**Required action 1:**
Rewrite the stretch of records from "You are a GUI" through "pyautogui.click(x=14, y=180)" with every "screenshot" changed to "screen capture" and nothing else altered.

═══ Document section ═══

You can train yourself to cope more efficiently when feeling anxious or worn out (Getty Images)

“You can think of Sophrology as an evolution of meditation where you learn to tap into your resilience and strength to deal with life’s challenges and create more balance and happiness,” explained Antiglio.

“It is more dynamic and uses a number of techniques including breathing, relaxation, body awareness and visualisation to help you connect with your resilience and improve your mental and physical health.”

What are the benefits?

While people in the UK may not be very familiar with the ideology behind Sophrology, it has already benefited a great deal of people since its conception.

“Sophrology has been commonplace in Switzerland and France for many years,” said Antiglio.

“In Switzerland, Sophrology is offered to senior students to help them prepare for exams, alleviate stress and boost confidence.”

In the past, the French rugby team and the Swiss ski team have used the discipline to help them focus and improve their sporting performance.

By using a 12-step method in her Sophrology sessions, Antiglio has provided lots of people with the ability to boost their productivity and sense of fulfilment in life.

“Clients usually leave feeling confident, and with a smile on their faces, in a happy, relaxed state after having had this opportunity to bring perspective to their life through the practice,” Antiglio said.

“It helps them become more mindful of their needs, limits, strengths and capabilities so they can create more happiness in their lives, when they have to contend with issues such as stress, anxiety and workplace burn-out.”

Sports teams such as the French rugby team have utilised Sophrology to improve their focus and their performance

You can use Sophrology to your personal gain, whether you simply need to top up your energy levels or are feeling strained as you go about everyday life.

Figuring out what specific issue you would like to address is the first step.

From there, visiting a Sophrologist to find out more about how it works will enable you to incorporate small practices in your life that will improve your life in the long run.

═══ Provided data ═══

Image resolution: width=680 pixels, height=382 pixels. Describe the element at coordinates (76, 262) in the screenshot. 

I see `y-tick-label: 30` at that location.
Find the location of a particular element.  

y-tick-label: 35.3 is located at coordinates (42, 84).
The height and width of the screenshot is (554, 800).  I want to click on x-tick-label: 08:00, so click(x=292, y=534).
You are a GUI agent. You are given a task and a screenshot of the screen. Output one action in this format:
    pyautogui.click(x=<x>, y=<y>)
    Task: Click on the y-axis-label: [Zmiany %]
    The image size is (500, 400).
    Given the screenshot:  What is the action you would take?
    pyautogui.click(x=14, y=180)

═══
═══ Provided data ═══

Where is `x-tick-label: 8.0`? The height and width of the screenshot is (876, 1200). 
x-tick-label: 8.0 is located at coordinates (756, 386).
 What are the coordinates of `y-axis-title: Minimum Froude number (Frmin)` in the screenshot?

═══

**Required action 2:**
Duplicate the stretch of the Sophrology article from "While people in" through "fulfilment in life.", word for word.

**Answer section 1:**
You are a GUI agent. You are given a task and a screen capture of the screen. Output one action in this format:
    pyautogui.click(x=<x>, y=<y>)
    Task: Click on the y-axis-label: [Zmiany %]
    The image size is (500, 400).
    Given the screen capture:  What is the action you would take?
    pyautogui.click(x=14, y=180)

**Answer section 2:**
While people in the UK may not be very familiar with the ideology behind Sophrology, it has already benefited a great deal of people since its conception.

“Sophrology has been commonplace in Switzerland and France for many years,” said Antiglio.

“In Switzerland, Sophrology is offered to senior students to help them prepare for exams, alleviate stress and boost confidence.”

In the past, the French rugby team and the Swiss ski team have used the discipline to help them focus and improve their sporting performance.

By using a 12-step method in her Sophrology sessions, Antiglio has provided lots of people with the ability to boost their productivity and sense of fulfilment in life.